Friday, August 14, 2020

NOT IN ZERMATT

Americans are not welcome in Europe this year, so our annual vacation at [cool] high altitudes is not available. We are trying to find comfort in the flourishing green spaces of Carlisle (below), tall drinks of iced water and the books we've been meaning to read, with frequent trips to local farmers' markets.



Speaking of farmers' markets, Atlantic magazine send us "nine poems for fraught times", including the following link to the Poetry Foundation website:

From Blossoms 

BY LI-YOUNG LEE

From blossoms comes
this brown paper bag of peaches
we bought from the boy
at the bend in the road where we turned toward   
signs painted Peaches.

From laden boughs, from hands,
from sweet fellowship in the bins,
comes nectar at the roadside, succulent
peaches we devour, dusty skin and all,
comes the familiar dust of summer, dust we eat.

O, to take what we love inside,
to carry within us an orchard, to eat
not only the skin, but the shade,
not only the sugar, but the days, to hold
the fruit in our hands, adore it, then bite into   
the round jubilance of peach.

There are days we live
as if death were nowhere
in the background; from joy
to joy to joy, from wing to wing,
from blossom to blossom to
impossible blossom, to sweet impossible blossom

Li-Young Lee, “From Blossoms” from Rose. Copyright © 1986 by Li-Young Lee. Reprinted with the permission of BOA Editions Ltd., www.boaeditions.org.


YUM. The joys and comforts of home.

Sunday, July 21, 2019

REVISITING THE MOON

THIS WEEK WAS THE 50th ANNIVERSARY of the first landing of mankind on the moon, on 20 July 1969. It was fun to be in Zermatt, where the sky reaches down to touch you on a clear day, to celebrate this awesome achievement. Plus the gods were kind enough to celebrate the event at the full-moon portion of the satellite's monthly cycle, shown starting on July 16 on the chart.

Moon chart from moonconnection.com

A comparative close-up through the camera showed a mass on the moon that corresponded to a labelled image of the moon, indicating the location of the Mare Tranquillitatis -- the Sea of Tranquility where astronauts Armstrong and Aldrin had landed. It spurred the imagination to the breaking point.


On Earth, the Alps form a bowl at the south end of the valley. The tall mountains at the eastern end -- the Dom and the Breithorn, not shown in the photo -- are on the left. The queen of all the Swiss Alps, the Matterhorn, rises majestically on the right (western) end of the vista. (Cervinia, Italy is over the horizon to the south.) When you're lucky (and we were this week), the clouds do not block the view of the moon, which takes several hours to cross the "ridge" of land visible from downtown Zermatt. So I parked myself on the balcony to watch the far-away moon move from east to west on this anniversary dawn.

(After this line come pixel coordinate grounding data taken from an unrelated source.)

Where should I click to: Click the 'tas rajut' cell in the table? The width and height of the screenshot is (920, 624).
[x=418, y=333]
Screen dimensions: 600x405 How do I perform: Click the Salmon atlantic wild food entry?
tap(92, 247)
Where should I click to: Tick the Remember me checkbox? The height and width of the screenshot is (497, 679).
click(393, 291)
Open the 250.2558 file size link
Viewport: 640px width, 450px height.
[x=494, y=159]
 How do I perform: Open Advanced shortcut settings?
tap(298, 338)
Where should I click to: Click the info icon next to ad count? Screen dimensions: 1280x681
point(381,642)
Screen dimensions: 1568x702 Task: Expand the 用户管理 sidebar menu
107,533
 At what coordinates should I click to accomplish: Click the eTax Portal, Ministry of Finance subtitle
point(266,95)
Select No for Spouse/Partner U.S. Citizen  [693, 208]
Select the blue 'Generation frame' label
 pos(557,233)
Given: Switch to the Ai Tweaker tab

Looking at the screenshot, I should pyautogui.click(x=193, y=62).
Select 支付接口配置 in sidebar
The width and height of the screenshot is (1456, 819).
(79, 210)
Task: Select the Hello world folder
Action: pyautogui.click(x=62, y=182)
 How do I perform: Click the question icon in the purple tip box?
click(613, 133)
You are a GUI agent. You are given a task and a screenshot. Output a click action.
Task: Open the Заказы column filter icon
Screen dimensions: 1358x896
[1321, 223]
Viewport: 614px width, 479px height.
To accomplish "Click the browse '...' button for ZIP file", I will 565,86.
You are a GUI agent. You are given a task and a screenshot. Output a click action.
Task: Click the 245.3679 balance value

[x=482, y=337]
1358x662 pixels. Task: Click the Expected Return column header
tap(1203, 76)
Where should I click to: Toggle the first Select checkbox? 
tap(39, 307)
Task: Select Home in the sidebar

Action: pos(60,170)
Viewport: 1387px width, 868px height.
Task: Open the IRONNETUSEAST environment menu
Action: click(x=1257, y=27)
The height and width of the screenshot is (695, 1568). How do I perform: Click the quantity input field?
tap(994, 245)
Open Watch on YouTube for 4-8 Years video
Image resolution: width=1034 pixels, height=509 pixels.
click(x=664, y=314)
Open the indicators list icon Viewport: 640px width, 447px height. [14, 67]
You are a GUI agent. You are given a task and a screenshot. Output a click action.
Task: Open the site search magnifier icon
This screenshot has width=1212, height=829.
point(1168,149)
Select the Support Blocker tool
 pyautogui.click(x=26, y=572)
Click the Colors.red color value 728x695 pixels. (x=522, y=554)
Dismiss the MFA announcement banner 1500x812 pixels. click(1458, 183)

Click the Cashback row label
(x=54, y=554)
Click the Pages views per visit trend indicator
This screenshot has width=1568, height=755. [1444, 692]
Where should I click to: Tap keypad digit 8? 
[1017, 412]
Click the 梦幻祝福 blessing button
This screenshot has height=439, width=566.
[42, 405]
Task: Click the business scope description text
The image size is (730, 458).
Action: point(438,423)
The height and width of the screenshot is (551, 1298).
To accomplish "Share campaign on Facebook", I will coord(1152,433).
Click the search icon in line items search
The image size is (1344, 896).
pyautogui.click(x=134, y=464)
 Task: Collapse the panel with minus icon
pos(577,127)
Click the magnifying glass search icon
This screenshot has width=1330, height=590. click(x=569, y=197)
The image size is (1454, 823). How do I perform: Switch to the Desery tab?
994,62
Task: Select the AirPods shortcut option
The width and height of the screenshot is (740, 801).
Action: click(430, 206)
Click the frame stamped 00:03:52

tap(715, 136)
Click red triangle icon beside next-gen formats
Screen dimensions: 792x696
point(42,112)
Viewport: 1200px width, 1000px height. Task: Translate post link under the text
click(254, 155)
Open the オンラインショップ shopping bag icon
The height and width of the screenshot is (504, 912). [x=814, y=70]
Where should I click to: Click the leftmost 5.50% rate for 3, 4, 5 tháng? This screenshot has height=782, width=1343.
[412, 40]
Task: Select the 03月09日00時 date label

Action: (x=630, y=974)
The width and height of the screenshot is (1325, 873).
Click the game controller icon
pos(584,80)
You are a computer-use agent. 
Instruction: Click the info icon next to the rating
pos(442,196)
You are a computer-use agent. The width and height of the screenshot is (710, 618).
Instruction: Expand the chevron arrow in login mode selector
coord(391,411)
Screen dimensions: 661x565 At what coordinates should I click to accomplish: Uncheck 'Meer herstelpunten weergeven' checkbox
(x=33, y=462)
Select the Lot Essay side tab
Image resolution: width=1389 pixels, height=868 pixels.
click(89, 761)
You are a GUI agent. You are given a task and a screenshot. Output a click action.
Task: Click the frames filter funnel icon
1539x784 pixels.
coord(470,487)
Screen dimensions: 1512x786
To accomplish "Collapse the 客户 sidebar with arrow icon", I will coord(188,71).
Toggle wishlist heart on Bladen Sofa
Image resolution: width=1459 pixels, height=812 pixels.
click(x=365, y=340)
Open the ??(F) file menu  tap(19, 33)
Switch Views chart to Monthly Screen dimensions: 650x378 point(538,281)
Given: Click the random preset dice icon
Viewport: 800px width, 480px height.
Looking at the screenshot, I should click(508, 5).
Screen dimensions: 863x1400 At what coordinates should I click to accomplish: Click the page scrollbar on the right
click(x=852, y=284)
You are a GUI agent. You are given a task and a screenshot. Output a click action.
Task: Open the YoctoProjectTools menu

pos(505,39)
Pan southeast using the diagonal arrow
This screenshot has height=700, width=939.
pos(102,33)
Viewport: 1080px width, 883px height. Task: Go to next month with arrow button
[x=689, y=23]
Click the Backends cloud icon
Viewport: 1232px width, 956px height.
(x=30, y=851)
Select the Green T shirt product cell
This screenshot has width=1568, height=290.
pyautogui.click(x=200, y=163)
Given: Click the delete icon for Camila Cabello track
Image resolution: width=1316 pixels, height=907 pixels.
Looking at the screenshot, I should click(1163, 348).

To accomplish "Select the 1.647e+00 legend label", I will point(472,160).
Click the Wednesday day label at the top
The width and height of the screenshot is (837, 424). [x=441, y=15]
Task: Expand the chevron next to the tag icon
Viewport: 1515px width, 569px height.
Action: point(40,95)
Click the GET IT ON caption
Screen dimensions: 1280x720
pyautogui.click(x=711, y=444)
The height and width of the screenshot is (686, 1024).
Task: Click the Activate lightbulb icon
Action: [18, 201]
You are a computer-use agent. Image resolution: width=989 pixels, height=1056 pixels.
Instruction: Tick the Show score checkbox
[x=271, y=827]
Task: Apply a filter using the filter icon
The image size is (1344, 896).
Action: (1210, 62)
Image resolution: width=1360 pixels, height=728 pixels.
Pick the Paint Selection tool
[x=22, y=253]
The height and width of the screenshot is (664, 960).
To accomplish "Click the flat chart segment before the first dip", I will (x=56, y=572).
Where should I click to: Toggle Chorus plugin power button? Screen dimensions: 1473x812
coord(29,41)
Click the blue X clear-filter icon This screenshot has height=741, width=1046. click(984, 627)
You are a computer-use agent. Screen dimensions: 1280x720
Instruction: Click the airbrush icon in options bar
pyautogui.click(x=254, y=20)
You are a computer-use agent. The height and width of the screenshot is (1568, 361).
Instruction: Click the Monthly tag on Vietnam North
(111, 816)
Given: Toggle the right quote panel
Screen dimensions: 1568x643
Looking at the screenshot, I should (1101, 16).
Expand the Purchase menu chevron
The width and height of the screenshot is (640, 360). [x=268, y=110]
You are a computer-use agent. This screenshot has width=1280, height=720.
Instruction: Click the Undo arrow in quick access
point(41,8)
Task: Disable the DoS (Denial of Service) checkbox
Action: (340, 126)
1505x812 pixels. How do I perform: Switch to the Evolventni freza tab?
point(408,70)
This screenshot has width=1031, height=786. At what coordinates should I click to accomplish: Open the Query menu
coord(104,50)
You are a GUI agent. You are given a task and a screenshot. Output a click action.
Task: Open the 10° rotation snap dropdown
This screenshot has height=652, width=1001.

It was an interesting interlude. The patch of sky before me was immense; the Matterhorn, not-exactly-shabby. In context, the moon seemed so far away, and myself, sitting on a small balcony in Zermatt, seemed -- in the scheme of things -- tiniest of all. The universe so vast. We humans so fragile. Quite a humbling experience.


Saturday, July 20, 2019

A SWISS WELCOME

THE JOURNEY IS MORE EPIC each year. This time, the remnants of Hurricane Barry were due to arrive in Boston just at take-off time, and the weather people were spot on. We taxied to the runway to join the take-off queue. A couple of small planes departed, then the Lufthansa 747 ahead of us was given the green light. We moved to the head of the line. Where we waited, as a number of smaller planes were permitted to come to ground -- a blessing, we were sure, as black thunderheads moved in from the west and large raindrops began to splatter across the plane's porthole windows,

"We are being held," the pilot informed us. "A serious squall line is passing through. We'll turn off the engine and wait here until the storm subsides." And we that, Boston shut down Logan airport. What followed was new to me, though the pilot had a here-we-go-again quality to his short speech. Outside the plane, night had fallen suddenly at 5:30 p.m. with rain obscuring the view entirely, except for forked, intense lightning strikes and thunder that arrived only seconds after each flash. The passengers, who had been chatting nervously, were respectfully silent. We sat through this excitement for 20 minutes or so, when the darkness lifted. Across the field, a fire truck was responding to a call. "Having way too much fun" is one ironic way to describe it. Finally, the pilot called the engines to life, and I wondered if others joined me in asking myself whether it was a good idea to chase this storm across Boston Harbor.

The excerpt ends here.